_Assigned task_
In your copy, each record should read exactly as it does below, and no pictures should be present.

_Stored data entries_
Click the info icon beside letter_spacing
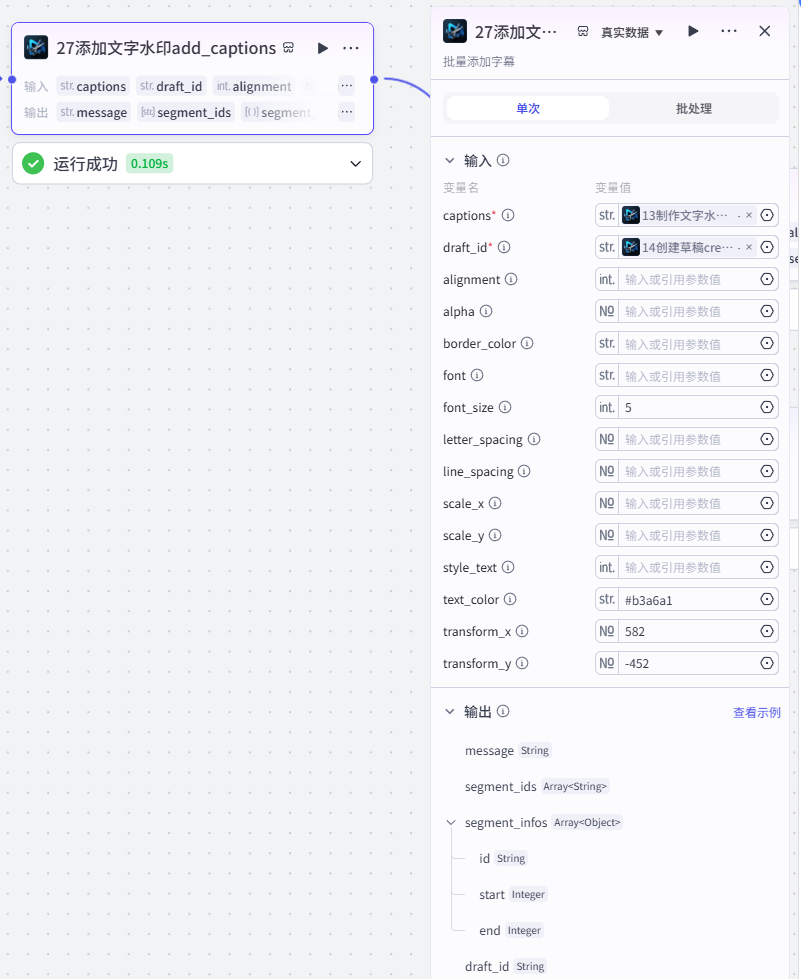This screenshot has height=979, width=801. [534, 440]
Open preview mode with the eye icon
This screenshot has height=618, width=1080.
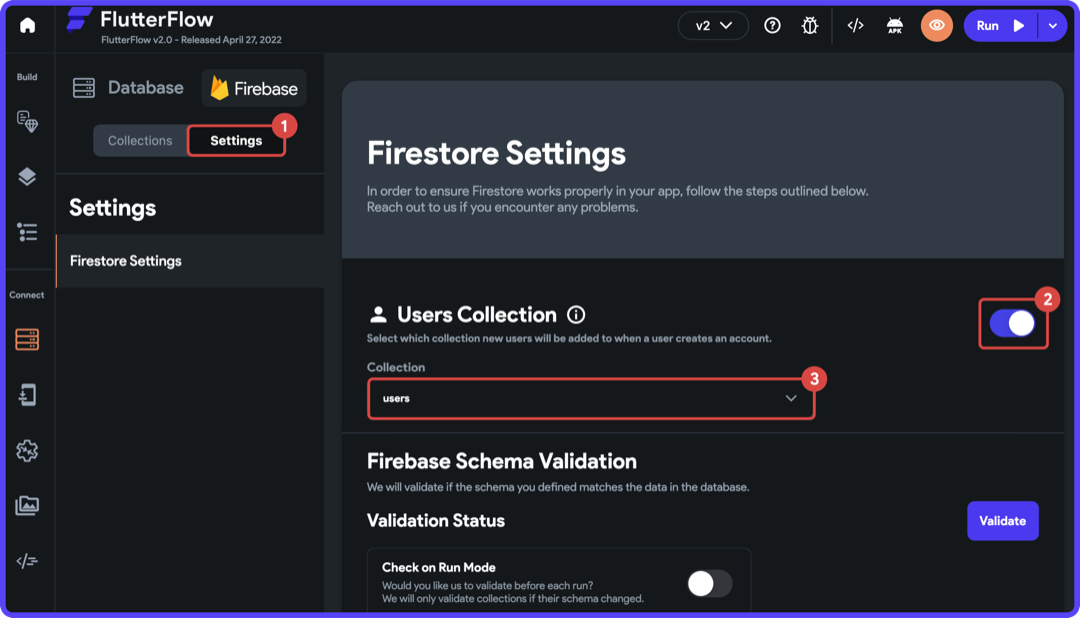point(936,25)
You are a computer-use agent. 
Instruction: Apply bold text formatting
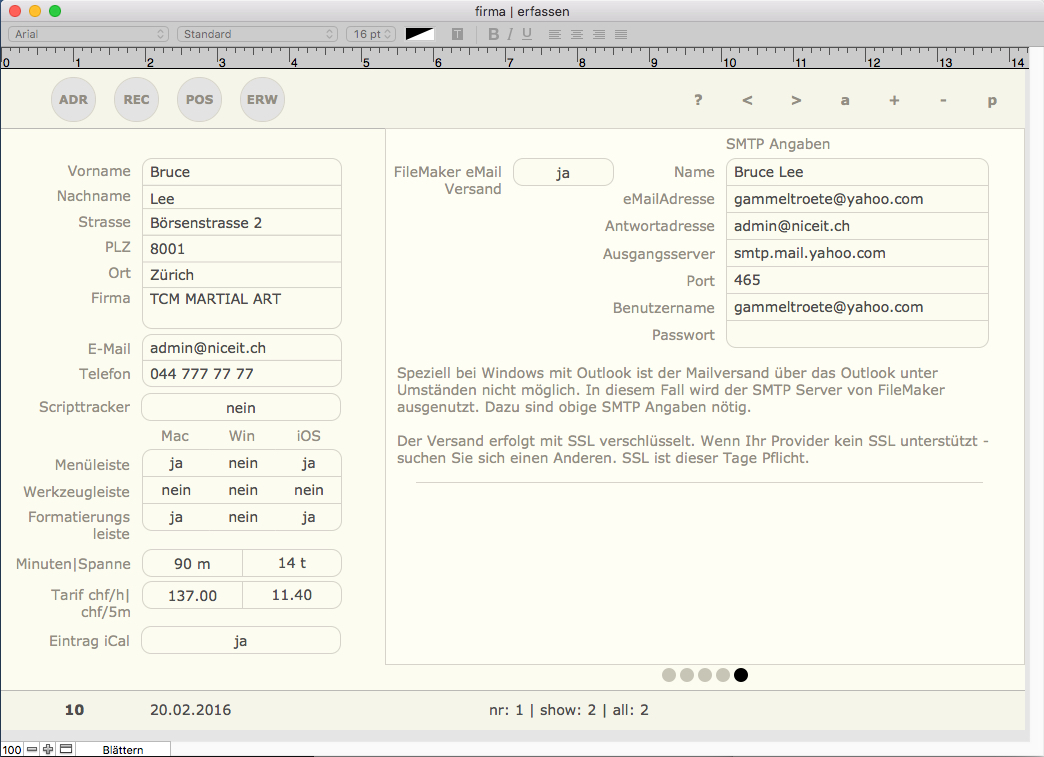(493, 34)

_Answer section_
Click the info icon beside letter_spacing
This screenshot has height=979, width=801. [534, 440]
Open preview mode with the eye icon
This screenshot has height=618, width=1080.
point(936,25)
You are a computer-use agent. 
Instruction: Apply bold text formatting
(493, 34)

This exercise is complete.